A exposição propõe uma abordagem inclusiva em termos musicais, mas também quer devolver a esta história a presença de mulheres, nomeadamente as autoras de letras, poetisas como Natália Correia e Sophia de Mello Breyner, mas também há uma alusão à cantora francesa de origem portuguesa Catherine Ribeiro.

Na exposição vai haver, também, projecções de filmes, conferências e encontros. Na inauguração, a 13 de Setembro, é apresentado “O Salto”, de Christian de Chalonge, de 1967, o primeiro filme de ficção realizado sobre a imigração portuguesa em França e em que a música foi composta por Luís Cília.

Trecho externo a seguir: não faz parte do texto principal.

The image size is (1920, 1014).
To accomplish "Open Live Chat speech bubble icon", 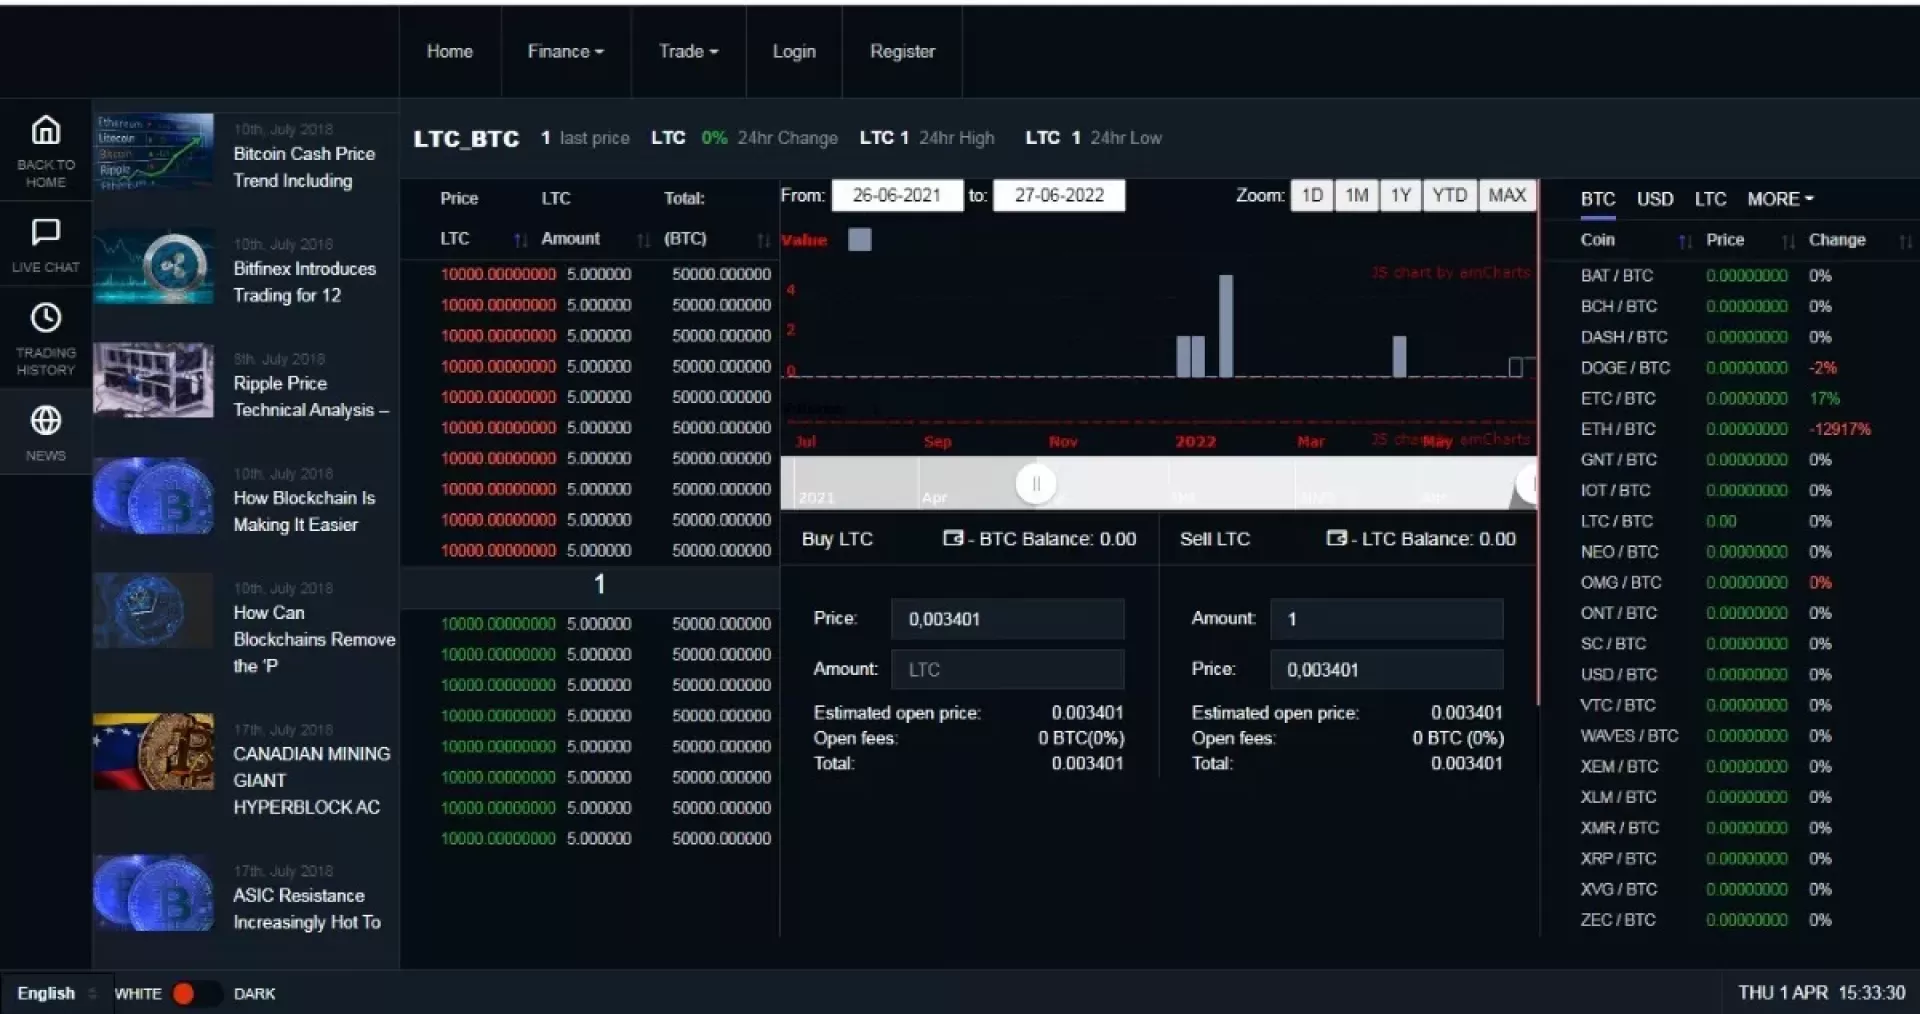I will click(46, 233).
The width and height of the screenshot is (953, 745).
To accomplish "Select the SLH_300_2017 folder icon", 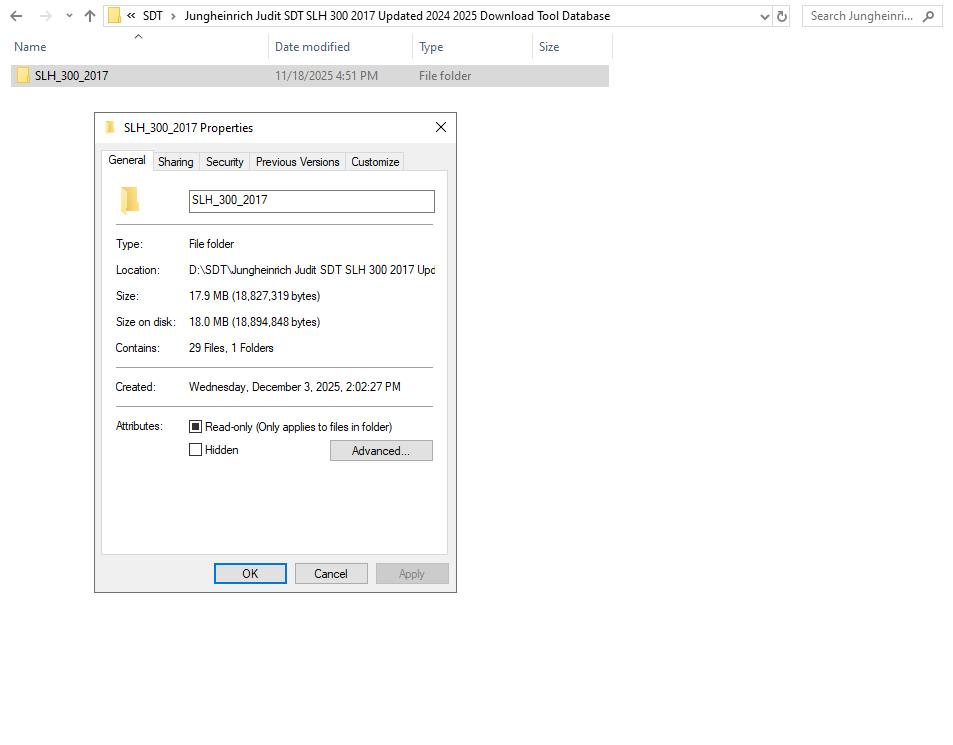I will [22, 75].

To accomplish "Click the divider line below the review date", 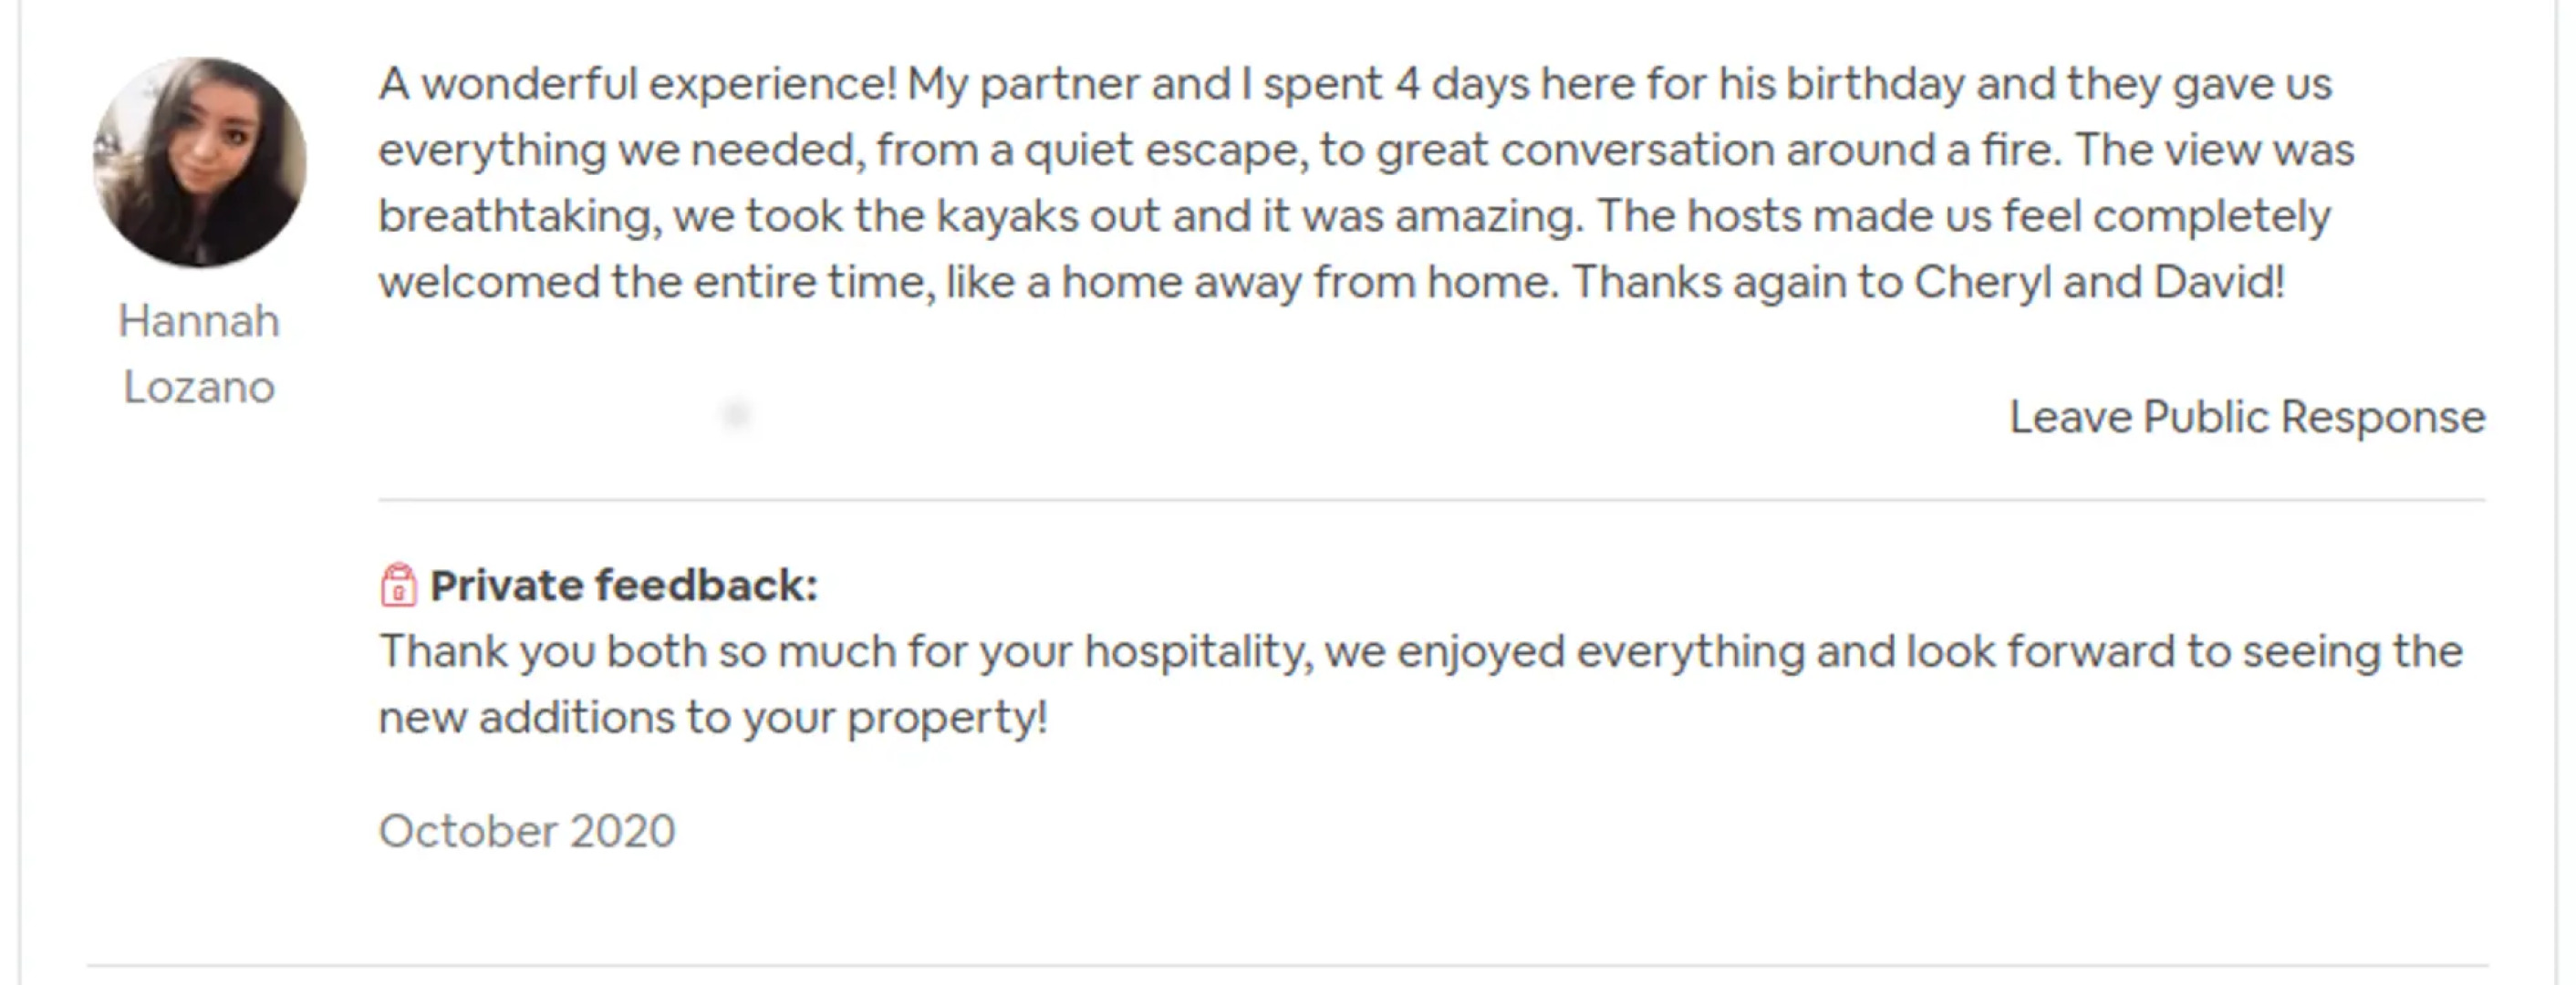I will tap(1286, 965).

A 20 de Setembro,  dois cantores da geração de Abril, Francisco Fanhais e Manuel Freire, vão cantar e conversar com os musicólogos Hugo Castro e Ricardo Andrade. Recorde-se que Francisco Fanhais esteve, em 1971, com José Afonso, José Mário Branco e Carlos Correia no Château d’Hérouville, nos arredores de Paris, a gravar “Grândola Vila Morena”.

A 5 de Outubro, a Associação Memória Viva promove um debate em torno da música nos filmes que abordam a imigração portuguesa em França nos anos 60 e 70. A 9 de Outubro, o musicólogo Manuel Deniz Silva vai conversar com a historiadora Cristina Clímaco sobre o exílio, em Paris, do músico Fernando Lopes-Graça nos anos 1930. Também se pretende receber visitas de estudo.

A exposição acontece no âmbito do projecto EXIMUS – Música e Exílio, do INET-md, uma unidade de investigação em música e dança na Universidade Nova de Lisboa, financiado pela Fundação para a Ciência e a Tecnologia. Esta é uma parceria com a Maison du Portugal – André de Gouveia e a Associação Memória Viva.